Além dos quatro momentos de tributo a Prince, o músico que morreu no passado dia 21 de abril, com as eleições presidenciais nos EUA e o Brexit, a política foi mesmo o prato forte destes BET Awards. Desde a t-shirt de Usher, onde se podia ler “Don’t Trump America”, aos apelos da presidente da BET, Debra Lee, para que as pessoas não se demitam de votar: “Todos precisamos de ter uma posição contra a violência. Conheçam a posição dos vossos políticos em relação ao controlo de armas. Usem a vossa voz e o vosso voto”, ou ainda ao discurso do ator Samuel L. Jackson, após receber o Lifetime Achievement Award: “Votem e levem mais oito pessoas convosco para votarem. Não se deixem enganar como se deixaram enganar em Inglaterra.” No final, Jackson fez ainda questão de sublinhar aquele que foi unanimemente considerado como o mais marcante momento da noite – o discurso de Jesse Williams – como algo que não ouvia desde a década de 1960.
O ator de “Anatomia de Grey” tem-se afirmado na luta humanitária, sendo uma voz ativa do movimento Black Lives Matter e tendo participado, em outubro de 2014, nos protestos contra a morte do jovem Michael Brown e posteriormente reunido com o presidente Obama. Foram justamente estes posições que lhe valeram agora este Humanitarian Award.
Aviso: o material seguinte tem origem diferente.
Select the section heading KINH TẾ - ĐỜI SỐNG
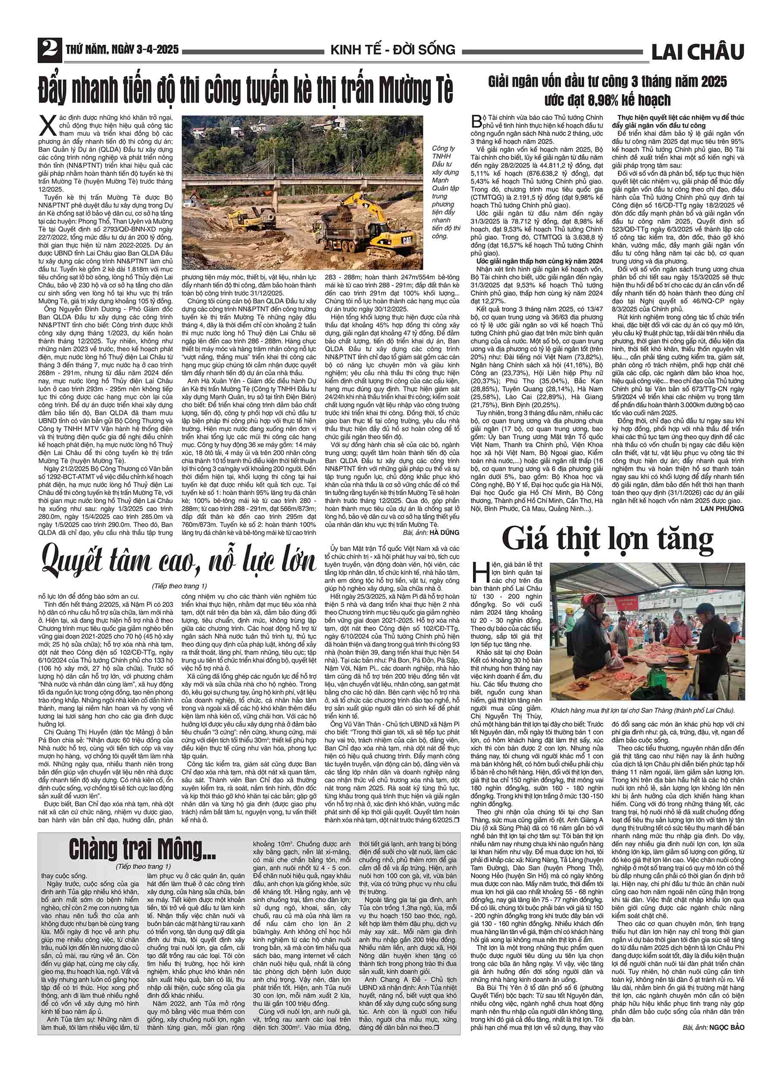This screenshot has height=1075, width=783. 393,50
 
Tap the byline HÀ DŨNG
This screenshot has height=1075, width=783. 445,532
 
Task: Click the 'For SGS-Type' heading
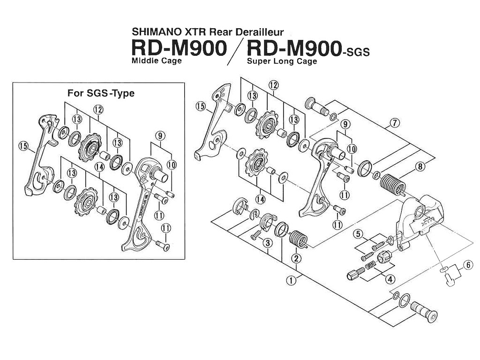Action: (x=101, y=93)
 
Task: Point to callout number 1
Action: (x=292, y=280)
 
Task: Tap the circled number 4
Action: (x=390, y=278)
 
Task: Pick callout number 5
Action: (x=358, y=233)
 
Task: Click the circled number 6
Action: (x=467, y=265)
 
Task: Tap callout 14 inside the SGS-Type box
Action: (x=99, y=166)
Ao receber o prémio, Williams emocionou a plateia com um discurso inflamado sobre as desigualdades raciais nos Estados Unidos da América. Depois de agradecer aos pais e à mulher, dedicou o prémio a todos os ativistas, advogados de direitos civis, pais que enfrentam dificuldades, famílias, professores e estudantes que “percebem que um sistema construído para nos dividir, empobrecer e destruir não pode continuar se nos mantivermos de pé”.
Sem qualquer pudor, Williams prosseguiu discurso referindo que os dados indicam que a polícia norte-americana conseguiu reduzir as mortes de pessoas brancas e portanto ou “obtemos direitos iguais e justiça no nosso país ou teremos de restruturar a função deles e a nossa”. Já com a sala toda de pé, o ator ainda recordou Tamir Rice, o jovem que foi baleado por polícias em Cleveland, em 2014, quando tinha apenas 12 anos.
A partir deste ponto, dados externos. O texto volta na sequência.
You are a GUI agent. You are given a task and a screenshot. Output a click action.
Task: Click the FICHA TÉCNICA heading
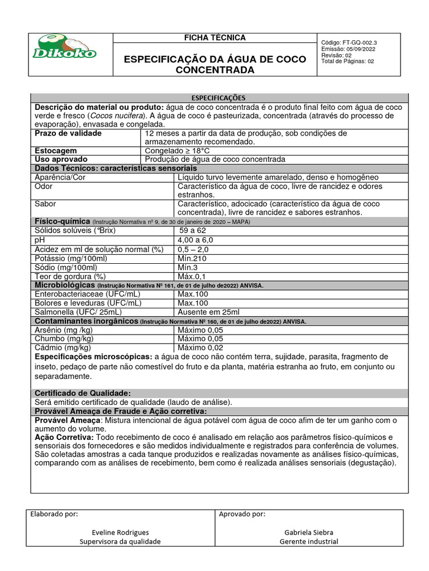(215, 38)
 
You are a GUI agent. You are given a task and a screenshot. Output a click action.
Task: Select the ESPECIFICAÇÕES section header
(219, 98)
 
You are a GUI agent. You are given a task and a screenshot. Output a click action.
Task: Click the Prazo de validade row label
(68, 134)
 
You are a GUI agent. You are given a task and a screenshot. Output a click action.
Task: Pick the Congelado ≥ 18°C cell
(178, 151)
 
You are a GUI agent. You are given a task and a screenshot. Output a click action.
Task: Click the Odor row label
(44, 186)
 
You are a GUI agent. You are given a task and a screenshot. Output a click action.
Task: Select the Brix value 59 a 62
(193, 230)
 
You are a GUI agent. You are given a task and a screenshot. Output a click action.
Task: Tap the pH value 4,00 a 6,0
(196, 240)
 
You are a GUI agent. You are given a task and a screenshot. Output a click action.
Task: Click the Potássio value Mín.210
(192, 258)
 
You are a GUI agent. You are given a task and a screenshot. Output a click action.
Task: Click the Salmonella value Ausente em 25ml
(208, 312)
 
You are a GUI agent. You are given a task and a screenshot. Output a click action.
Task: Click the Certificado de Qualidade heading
(83, 393)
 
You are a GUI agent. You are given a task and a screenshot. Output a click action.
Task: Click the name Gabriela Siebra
(308, 533)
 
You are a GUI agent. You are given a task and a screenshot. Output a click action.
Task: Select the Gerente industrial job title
(308, 541)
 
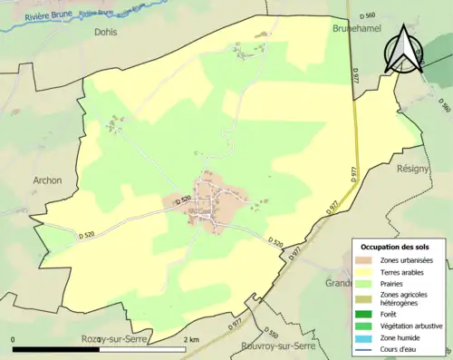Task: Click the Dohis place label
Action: pyautogui.click(x=105, y=31)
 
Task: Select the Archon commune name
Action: pyautogui.click(x=47, y=180)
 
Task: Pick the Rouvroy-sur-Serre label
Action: pyautogui.click(x=278, y=346)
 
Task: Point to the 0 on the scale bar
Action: pyautogui.click(x=14, y=339)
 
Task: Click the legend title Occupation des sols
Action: pyautogui.click(x=400, y=247)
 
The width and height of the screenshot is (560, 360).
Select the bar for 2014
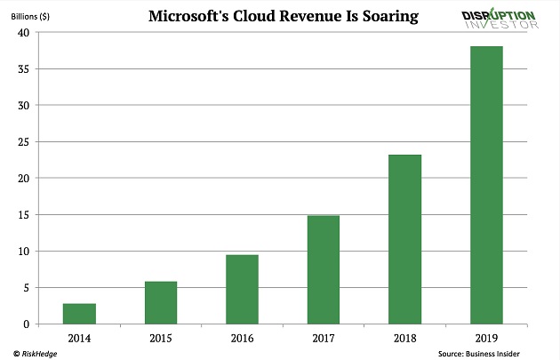[x=79, y=314]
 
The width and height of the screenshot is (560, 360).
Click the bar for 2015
[x=161, y=303]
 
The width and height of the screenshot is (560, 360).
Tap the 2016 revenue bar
[x=242, y=290]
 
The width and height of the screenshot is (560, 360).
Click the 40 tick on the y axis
[x=24, y=33]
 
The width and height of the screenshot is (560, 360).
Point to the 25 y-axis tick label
[x=24, y=142]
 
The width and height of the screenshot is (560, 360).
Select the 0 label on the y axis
[x=27, y=324]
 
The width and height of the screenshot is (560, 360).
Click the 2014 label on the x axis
[x=79, y=339]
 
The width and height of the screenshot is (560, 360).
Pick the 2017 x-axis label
[x=324, y=339]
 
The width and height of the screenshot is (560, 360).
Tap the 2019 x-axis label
[x=486, y=339]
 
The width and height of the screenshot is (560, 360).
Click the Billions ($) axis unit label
[x=31, y=16]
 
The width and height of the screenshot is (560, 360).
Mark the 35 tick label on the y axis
[x=24, y=69]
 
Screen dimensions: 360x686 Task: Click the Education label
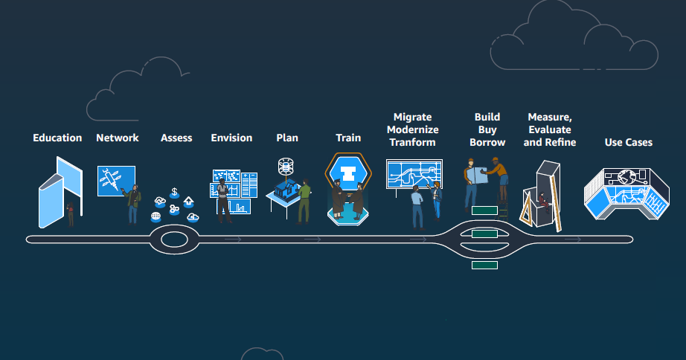point(57,138)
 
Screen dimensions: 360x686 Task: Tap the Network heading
point(118,138)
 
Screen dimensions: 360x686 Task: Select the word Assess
point(176,138)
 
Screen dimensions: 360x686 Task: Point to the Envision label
point(231,138)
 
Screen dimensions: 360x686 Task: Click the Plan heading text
point(287,138)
A terminar, o ator sublinhou o envolvimento dos afro-americanos na construção do país e como, ainda assim, nunca foram vistos como iguais: “Não houve nenhuma guerra que não lutássemos e na qual não morrêssemos. Não há nenhum trabalho que não tenhamos feito, nenhum imposto que não nos tenham cobrado – e pagámos todos. Mas a liberdade continua a ser condicional para nós. Continuam a dizer-nos que somos livres. Mas os jovens que morreram ainda estariam vivos se não tivessem sido… tão livres. A liberdade vem sempre a seguir, mas nós queremo-la agora. E quem não tem interesse em direitos civis iguais para os negros, então não faça sugestões: sentem-se. Estamos fartos que esta invenção chamada whiteness use e abuse de nós, enterrando os negros longe da vista e dos pensamentos, enquanto nos extraem a nossa cultura, os nossos dólares, o nosso entretenimento… Só porque somos mágicos não quer dizer que não somos reais.”